2.6 sh-HOTAIR抑制U251细胞迁移

与Control组比较，sh-HOTAIR组细胞划痕闭合率明显降低 (P<0.001，图7)；与sh-HOTAIR组比较，sh-HOTAIR + inhibitor组细胞划痕闭合率显著升高(P<0.01，图7)，差异有统计学意义。同时，sh-HOTAIR能显著抑制U251细胞侵袭和迁移相关蛋白MMP-2和MMP-9的表达 (P<0.001，图8)，miR-1 inhibitor能显著促进MMP-2和MMP-9的表达 (P<0.01，图8)，miR-1 inhibitor还能显著减弱sh-HOTAIR对MMP-2和MMP-9表达的促进作用 (P<0.01，图8)，提示sh-HOTAIR能通过抑制miR-1的表达抑制U251细胞迁移。

图5 sh-HOTAIR对U251细胞凋亡的影响

图6 sh-HOTAIR对U251细胞侵袭的影响

图7 sh-HOTAIR对U251细胞迁移的影响

图8 sh-HOTAIR对Ki67、Bcl-2、Bax、MMP-2和MMP-9表达的影响

3 讨论

目前大量研究表明，LncRNA的异常表达不仅能影响真核细胞基因的表达，同时还能促进疾病的发生发展，能通过调控细胞增殖使细胞获得无限增殖的能力，导致癌症的发生，同时还能促进癌症转移，诱导癌症恶化[10,11]。HOTAIR是一类致癌基因，于2010年首次被报道其与乳腺癌患者癌症的转移相关[12]。随后大量研究报道表明HOTAIR在其他各类癌症中均表现为高表达状态，并且与癌症的发生有着密切关系[13,14]。也有大量研究表明，HOTAIR在胶质瘤细胞及患者的肿瘤组织中表达均明显增多，并与胶质瘤细胞增殖、侵袭和迁移有关[15]。但具体作用机制有待进一步探究。本研究首先检测了HOTAIR在几类胶质瘤细胞株中的表达情况并发现，HOTAIR在U251细胞中表达水平最高，因此选择U251细胞进行后续实验。

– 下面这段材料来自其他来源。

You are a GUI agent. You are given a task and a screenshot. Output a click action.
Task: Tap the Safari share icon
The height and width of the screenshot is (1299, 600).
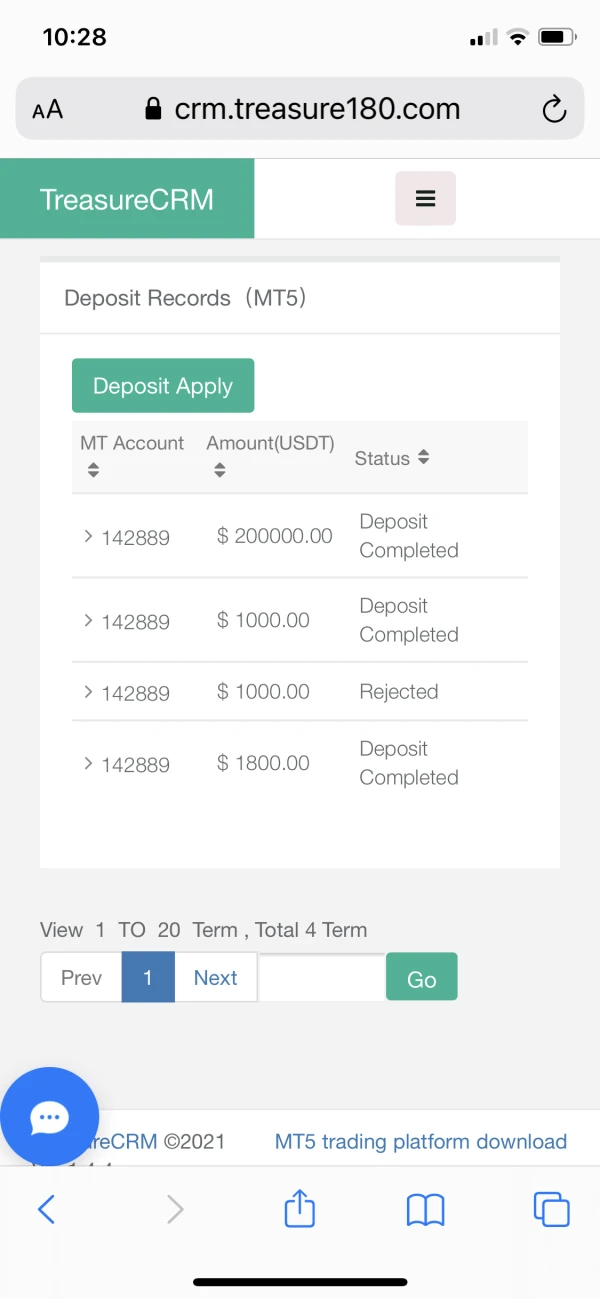299,1210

miR-1是一类在多种癌症中低表达的miRNA，在胶质瘤发生发展过程中起到负向调控的作用[16]。上调miR-1的表达能通过调控表皮生长因子受体抑制胶质瘤细胞的迁移，从而减缓胶质瘤患者病情的恶化[17]。本文研究结果表明下调HOTAIR的表达能显著升高miR-1在U251细胞中的表达水平，提示HOTAIR可能抑制miR-1的表达。生物信息预测结果表明，miR-1基因序列上存在连续的HOTAIR的结合位点。此外，荧光素酶报告实验结果发现，miR-1 mimic能显著减弱HOTAIR荧光素酶的活性，将HOTAIR序列上的个别结合位点突变后miR-1 mimic抑制荧光素酶活性的抑制作用消失，进一步证明HOTAIR能靶向抑制miR-1的表达。

细胞无限增殖是癌症的主要特征之一，抑制癌细胞增殖也是目前临床放化疗治疗癌症的主要作用机制。研究表明，抑制HOTAIR的表达能抑制多种癌细胞的增殖，作用机制与调控miRNAs的表达有关。LIU SH等人在对胃癌的研究中发现，HOTAIR能通过靶向抑制miR-331-3p的表达促进人类表皮生长因子受体2表达促进胃癌肿瘤的生长[18]。HOTAIR还能通过靶向抑制miR-1的表达调控食道鳞状细胞癌细胞周期，从而促进癌细胞增殖[19]。Di W等人研究表明，HOTAIR能通过调控miR-1-CCND信号轴促进甲状腺癌细胞的生长、抑制癌细胞凋亡[20]。本文研究发现，用sh-HOTAIR沉默HOTAIR的表达后，U251细胞的增殖速度和增殖相关蛋白Ki67的表达水平明显降低，细胞凋亡水平明显升高；用miR-1 inhibitor进一步抑制miR-1表达后细胞增殖速度明显升高，细胞凋亡率明显降低，并且还能显著减弱sh-HOTAIR对细胞增殖及Ki67表达的调控作用。此外，sh-HOTAIR还能抑制Bcl-2表达，促进Bax表达。Bcl-2是一类抗凋亡蛋白，在多种肿瘤组织中呈高表达状态，能通过抑制Bax表达促进细胞存活[21]。结合实验结果表明sh-HOTAIR能通过上调miR-1的表达抑制U251细胞存活，提示HOTAIR能通过靶向抑制miR-1表达促进胶质瘤U251细胞生长。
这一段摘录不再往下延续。